_Dataset entries:_
BEGIN

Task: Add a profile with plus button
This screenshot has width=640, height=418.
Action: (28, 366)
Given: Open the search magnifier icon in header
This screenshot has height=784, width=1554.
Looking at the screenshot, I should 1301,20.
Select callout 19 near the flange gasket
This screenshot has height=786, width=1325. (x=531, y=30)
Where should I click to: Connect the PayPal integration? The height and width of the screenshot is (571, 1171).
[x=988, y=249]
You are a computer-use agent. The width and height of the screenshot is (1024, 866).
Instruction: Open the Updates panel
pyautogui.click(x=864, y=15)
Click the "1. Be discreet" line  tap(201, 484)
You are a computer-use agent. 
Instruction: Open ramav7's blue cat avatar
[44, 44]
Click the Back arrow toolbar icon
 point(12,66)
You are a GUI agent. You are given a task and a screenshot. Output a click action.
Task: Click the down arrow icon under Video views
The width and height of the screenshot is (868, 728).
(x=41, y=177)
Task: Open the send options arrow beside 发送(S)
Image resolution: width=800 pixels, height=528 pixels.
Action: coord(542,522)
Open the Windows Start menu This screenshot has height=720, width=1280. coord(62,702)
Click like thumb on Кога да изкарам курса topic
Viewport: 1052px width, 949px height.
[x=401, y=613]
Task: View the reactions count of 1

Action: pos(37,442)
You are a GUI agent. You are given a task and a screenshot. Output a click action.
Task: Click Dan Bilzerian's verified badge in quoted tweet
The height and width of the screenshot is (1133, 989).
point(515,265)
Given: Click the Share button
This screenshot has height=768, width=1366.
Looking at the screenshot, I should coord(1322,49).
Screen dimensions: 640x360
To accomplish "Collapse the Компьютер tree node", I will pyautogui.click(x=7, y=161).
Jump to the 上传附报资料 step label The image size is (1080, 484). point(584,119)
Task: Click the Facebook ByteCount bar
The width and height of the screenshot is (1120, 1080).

END

_The problem:_
Your task is to collect every line above that contains the word "button".

_Solution for this exercise:_
Task: Add a profile with plus button
Given: Click the Share button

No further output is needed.